Friday, March 05, 2021

Friday Ramble - Patience

As I started off on the Friday ramble this week, the word that came to mind was patience, although I have already written about that word.

This week's offering has its roots in the Middle English pacient, the Middle French patient and the Latin word pati, all meaning to undergo something, to suffer through, get through, or put up with something and do it with grace and dignity - no whining, screaming or going completely off one's nut. It's a fine old word for someone who aspires to authenticity or enlightenment, but it's not a word for wimps and sissies, and true patience is anything but limp, indecisive or docile. Sometimes, it requires bags of forbearance and not a little cussing.

By now, the snow should be vanishing from the Lanark highlands, and there should be budding wildflowers in the woods. Alas, recent storms brought subzero temperatures, deep snow and bitterly cold winds. There will be no wildflowers in our forest for several weeks, and there are times when I wonder if springtime will ever come.

What is one to do??? I pick up my camera or paint brush, brew a pot of tea, pummel bread, stir up a fiery curry, go walkabout with Beau, curl up in my favorite chair with a good book. I just breathe, in and out, in and out, in and out.

For some reason, the elegant keyboard sonatas of Domenico Scarlatti and the Bach preludes (Glenn Gould) tuck everything back into place, and so does listening to Mozart's Eine kleine Nachtmusik or Die Zauberflöte. Grieg's Holberg Suite works wonders too, and in recent weeks I have also been listening to Sibelius.
 
Beau and I dream about the sun rising and setting in the highlands, about frozen cattails rattling their bones along the shore of our favorite lake. We remember listening to the wind in the bare trees, leaning against the old rail fence and watching last autumn's desiccated leaves whirl through the air like confetti. We cling to the fragile hope that springtime will show up any day now.
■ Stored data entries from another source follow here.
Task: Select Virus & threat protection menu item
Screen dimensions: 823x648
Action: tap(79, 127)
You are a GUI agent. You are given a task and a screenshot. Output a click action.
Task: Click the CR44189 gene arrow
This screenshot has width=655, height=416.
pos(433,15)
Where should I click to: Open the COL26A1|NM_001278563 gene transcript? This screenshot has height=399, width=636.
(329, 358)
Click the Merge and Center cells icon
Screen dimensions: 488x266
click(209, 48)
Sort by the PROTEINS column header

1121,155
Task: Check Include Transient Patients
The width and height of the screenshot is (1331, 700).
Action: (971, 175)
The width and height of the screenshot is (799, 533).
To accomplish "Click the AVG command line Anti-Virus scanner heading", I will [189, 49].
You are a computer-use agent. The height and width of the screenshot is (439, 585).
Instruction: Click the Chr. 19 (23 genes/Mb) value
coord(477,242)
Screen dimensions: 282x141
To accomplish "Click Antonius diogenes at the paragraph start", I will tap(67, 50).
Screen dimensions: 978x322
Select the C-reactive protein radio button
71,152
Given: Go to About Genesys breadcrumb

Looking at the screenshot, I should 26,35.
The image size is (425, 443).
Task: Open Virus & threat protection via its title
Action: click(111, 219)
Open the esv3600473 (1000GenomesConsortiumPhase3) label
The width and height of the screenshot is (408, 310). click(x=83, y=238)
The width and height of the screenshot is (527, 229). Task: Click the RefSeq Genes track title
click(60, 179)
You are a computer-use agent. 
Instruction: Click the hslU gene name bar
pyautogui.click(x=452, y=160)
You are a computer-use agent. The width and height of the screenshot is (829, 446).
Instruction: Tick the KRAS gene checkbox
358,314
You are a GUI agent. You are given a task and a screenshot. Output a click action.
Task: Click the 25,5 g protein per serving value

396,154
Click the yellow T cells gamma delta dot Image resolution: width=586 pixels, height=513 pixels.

I am learning that patience is a wild and fierce emotion, and that being patient with one's own self is the hardest thing of all.  Spirit Rock's Jack Kornfield says, “If your compassion does not include yourself, it is incomplete.”  I may get there one of these lifetimes, but I have a very long way to go.

This morning's image is a bloodroot capture from some time ago. In early spring, the blooms emerge from the earth and dead leaves of my favorite place in the world, and they glow like little suns in the woods. Colonies of sanguinaria canadensis are absolute perfection, and they leave me breathless when I encounter them. They were my late soulmate's favorite flower, and we loved looking at them together. This will be my second spring without him, and I miss him so much.

2 comments:

Barbara Rogers said...

Our spring seems delayed about a week, as far as wildflowers go anyway. Hang in there!

Lori said...

Thank you for your generous thought and art. It was needed today. Be well.